I’m much happier with precision hydrometers and calculating actual gravity using an app to compensate for temp.

Edit: also my refractometers never match my hydrometers.

KC, I was wondering, what apps are you using for your calculations? I’m glad to see that there are people that like their refractometers, but for my next batch i’m going to use both and make my final judgment.

I use the Beersmith app on my phone. I typically let the samples cool in the A/C in summer or outside in the winter for 10-20 min before I measure.

After checking the refractometer a couple times against a low-scale (0.980 - 1.020) hydrometer, using a correction formula in a spreadsheet, there’s no way I would ever go back to the hydrometer - the refracto is just as accurate and so much easier to use. I put a couple small ceramic cups in the freezer at the start of the brewday for cooling the ounce or so of wort I need for pre-pitch gravity and pH readings, and then for post-pitch it’s as simple as sticking a sanitized stainless skewer into the fermenter to retrieve one or two drops of beer for readings.

For those of you that love your refractometers, do you have a Amazon/Ebay procured (cheap price) or a NB brewer procured refractometer? The reason why I’m asking is because i’m wondering if there is a quality difference.

[quote=“mppatriots”]I ask the above question because i purchased one via homebrewfinds.com and so far I don’t trust it one bit. I ask myself if this is a direct result of what is essentially an Amazon/Ebay purchase vice buying it from Northern Brewer or another hombrew shop. Thoughts? Experiences?

At the rate i’m going, i’m gonna be dusting off the hydrometer for brew day and get my temperature adjustments ready.[/quote]

I have 2. Neither one agrees with my hydrometer, so I don’t use them.

I got one off ebay for cheap, brix only, and its been as acurate as my hydrometer. With sean terrill’s calculator the fgs have been on point with hydrometer also. Its not a crutial upgrade but I now that ive had mine for awhile i prefer it over a hydrometer.

[quote=“Denny”]
I have 2. Neither one agrees with my hydrometer, so I don’t use them.[/quote]
I may be in the minority on this topic, but at least I’m in good company. :smiley:

Bottom line, Buy a digital refractometer as I did over 3 years ago. When sick of using handhelds for multiple reasons.

Best $100 spent as it is totally reliable for mash, pre-boil and post-boil wort and then using Sean Terrill’s spreadsheet for post ferment SG works spot on for me every-time.

Personally, I’m not terribly concerned with exact accuracy, so if my refractometer is within say five points, I’m happy. How far off do you all see your refractometers? My hydrometer broke a while ago, so I haven’t compared.

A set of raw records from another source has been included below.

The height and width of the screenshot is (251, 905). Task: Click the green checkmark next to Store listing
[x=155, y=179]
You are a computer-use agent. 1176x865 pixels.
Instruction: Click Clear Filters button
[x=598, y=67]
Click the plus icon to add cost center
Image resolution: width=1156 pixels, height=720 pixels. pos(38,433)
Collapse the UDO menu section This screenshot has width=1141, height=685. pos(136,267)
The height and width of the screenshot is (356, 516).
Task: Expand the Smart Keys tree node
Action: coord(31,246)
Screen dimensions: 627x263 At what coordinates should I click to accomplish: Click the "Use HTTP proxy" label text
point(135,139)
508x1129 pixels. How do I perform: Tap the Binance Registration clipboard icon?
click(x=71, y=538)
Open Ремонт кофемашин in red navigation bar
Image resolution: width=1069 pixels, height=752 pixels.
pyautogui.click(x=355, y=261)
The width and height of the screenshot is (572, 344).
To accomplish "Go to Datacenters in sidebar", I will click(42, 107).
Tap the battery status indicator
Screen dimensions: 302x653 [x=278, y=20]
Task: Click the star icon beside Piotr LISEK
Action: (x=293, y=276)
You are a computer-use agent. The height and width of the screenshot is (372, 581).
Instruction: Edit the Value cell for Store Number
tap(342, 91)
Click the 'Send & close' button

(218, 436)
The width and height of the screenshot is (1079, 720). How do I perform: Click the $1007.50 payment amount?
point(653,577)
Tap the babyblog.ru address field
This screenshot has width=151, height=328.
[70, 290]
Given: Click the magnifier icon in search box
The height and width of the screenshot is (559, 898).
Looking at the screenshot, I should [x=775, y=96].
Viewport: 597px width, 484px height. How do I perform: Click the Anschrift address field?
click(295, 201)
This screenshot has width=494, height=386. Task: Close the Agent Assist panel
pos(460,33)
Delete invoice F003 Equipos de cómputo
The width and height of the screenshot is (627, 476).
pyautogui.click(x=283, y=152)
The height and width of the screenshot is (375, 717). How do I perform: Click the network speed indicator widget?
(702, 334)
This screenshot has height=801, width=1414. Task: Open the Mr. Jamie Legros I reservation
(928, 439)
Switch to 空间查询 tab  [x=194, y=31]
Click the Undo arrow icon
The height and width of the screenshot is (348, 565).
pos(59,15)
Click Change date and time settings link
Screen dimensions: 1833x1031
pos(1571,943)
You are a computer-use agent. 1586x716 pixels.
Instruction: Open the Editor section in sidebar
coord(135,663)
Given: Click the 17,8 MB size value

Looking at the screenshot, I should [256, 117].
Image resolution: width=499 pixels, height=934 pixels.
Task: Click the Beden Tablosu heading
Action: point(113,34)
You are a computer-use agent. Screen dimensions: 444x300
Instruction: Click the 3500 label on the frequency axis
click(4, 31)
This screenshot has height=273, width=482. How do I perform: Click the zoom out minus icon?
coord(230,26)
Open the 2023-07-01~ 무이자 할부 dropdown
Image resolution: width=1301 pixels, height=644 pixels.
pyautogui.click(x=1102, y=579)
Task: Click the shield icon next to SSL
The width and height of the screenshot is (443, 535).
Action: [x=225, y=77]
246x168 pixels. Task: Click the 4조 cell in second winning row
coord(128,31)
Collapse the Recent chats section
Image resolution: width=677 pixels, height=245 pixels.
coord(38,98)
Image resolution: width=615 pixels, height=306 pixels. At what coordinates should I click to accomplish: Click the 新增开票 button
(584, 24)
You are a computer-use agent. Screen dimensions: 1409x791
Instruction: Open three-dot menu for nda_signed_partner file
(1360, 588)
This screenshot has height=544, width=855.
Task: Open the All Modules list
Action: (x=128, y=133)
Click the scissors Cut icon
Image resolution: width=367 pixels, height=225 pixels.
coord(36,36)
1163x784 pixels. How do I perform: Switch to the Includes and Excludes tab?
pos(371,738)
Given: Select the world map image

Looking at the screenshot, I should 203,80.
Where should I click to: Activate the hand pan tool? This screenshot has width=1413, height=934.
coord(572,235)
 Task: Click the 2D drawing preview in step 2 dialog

to easy to use pre fermentation, I always check mine after alcohol is introduced and it is pretty damn accurate

Switched to refractometer at the beginning of the year and I will never go back! I had two hydrometers that always calibrated correctly but gave completely different readings. One gave physically impossible readings, the other gave inconsistent readings. Never had bottle bombs, but mostly because I’d give each batch an extra week.

It took a couple batches before I got the hang of the refractometer. I was getting inconsistent results at first, but then I noticed the samples were not spreading out and there were air bubbles forming on the prism. I learned to spread the sample over the prism slowly before closing instead of just placing a couple drops and my results became consistent.

[quote=“kcbeersnob”][quote=“Denny”]
I have 2. Neither one agrees with my hydrometer, so I don’t use them.[/quote]
I may be in the minority on this topic, but at least I’m in good company. :smiley: [/quote]

And I’m comforted to hear that I’m not alone!